Миша до поздней ночи рассказывал свои приключения, как удирали от полиции, как прятались от кондукторов, как по ночам воровали кур, резали их, ощипывали и варили в поле похлебку, как продавали чужие яблоки, как раз угнали лошадей, и все покрывалось шутками Гришки, песнями Ваньки стрекулиста, хохотом Петра Федорыча, который громыхал так, что желуди с дубов сыпались, и ядовитыми сарказмами географа.
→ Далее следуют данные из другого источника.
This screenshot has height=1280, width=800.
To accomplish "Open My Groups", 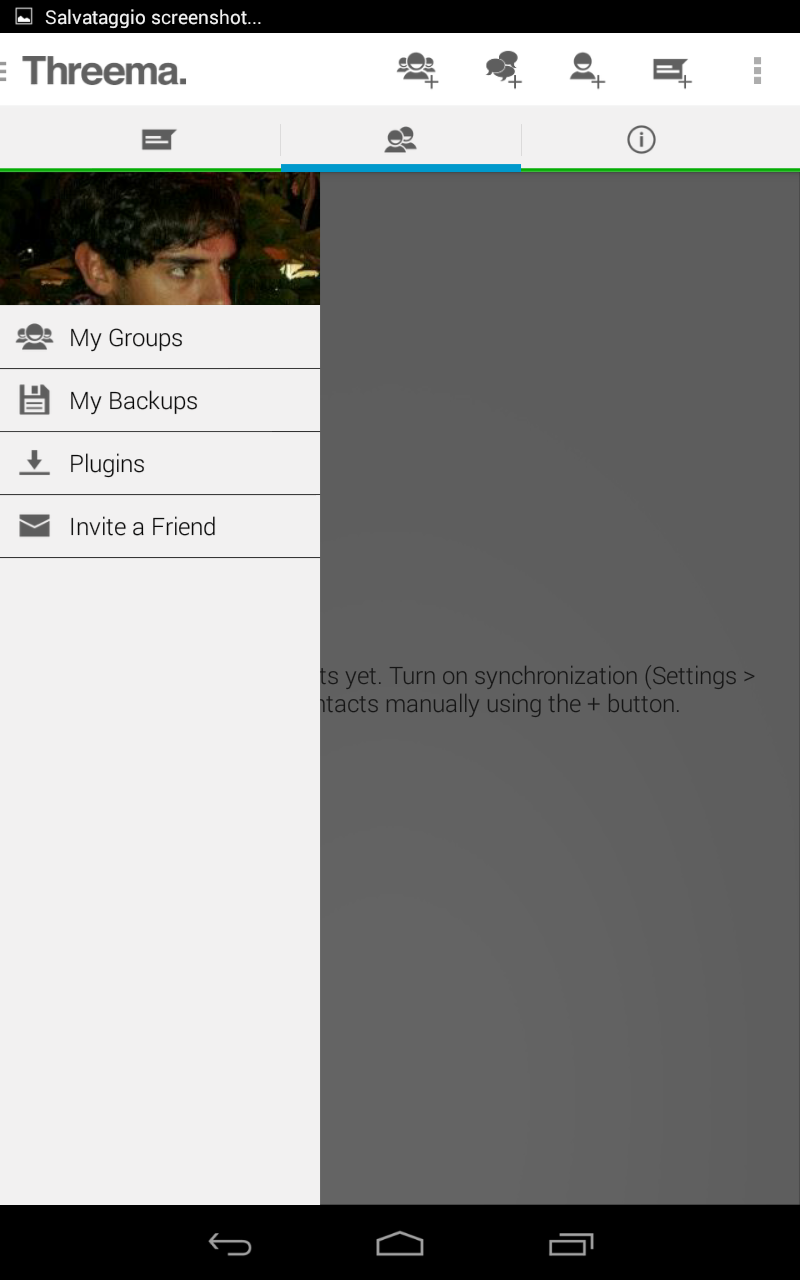I will click(x=126, y=338).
– Мы, мама, новые люди. Мы – будущая Россия, без полицейского права, без закона, с новою совестью, с новыми понятиями о собственности и, как таковые, мы, мама, – сила!
Варвара Сергеевна терялась от смелого наскока младшего сына. Она не понимала, как в одно лето застенчивый, замкнутый в себе, угрюмый Миша мог обратиться в бродягу.
Новое горе надвигалось на Варвару Сергеевну. Черными тучами заслоняло оно радость общения с Федей и грозило несчастьями.
Дни Фединого отпуска прошли. Варвара Сергеевна и Липочка проводили его на Николаевский вокзал. Долго махали платками, пока не скрылся поезд.
Когда Варвара Сергеевна наконец отвернулась от поезда она пошатнулась и обеими руками ухватилась за тоненькую бледную Липочку.
– Нет, Липочка, – сказала она. – Не жилец я больше на этом свете. Нет Феди… Для чего мне и жить.
Дома взялась за работу. Но валилась работа из рук…
Чаще заставала Липочка Варвару Сергеевну за книгой, еще чаще видела, что сидела она в углу без дела и тихо тряслась ее голова, постаревшая, с седыми прядями в волосах. Так догорает одинокая забытая лампада и слабо мигает ее трепетный огонек, прежде чем погаснет навсегда.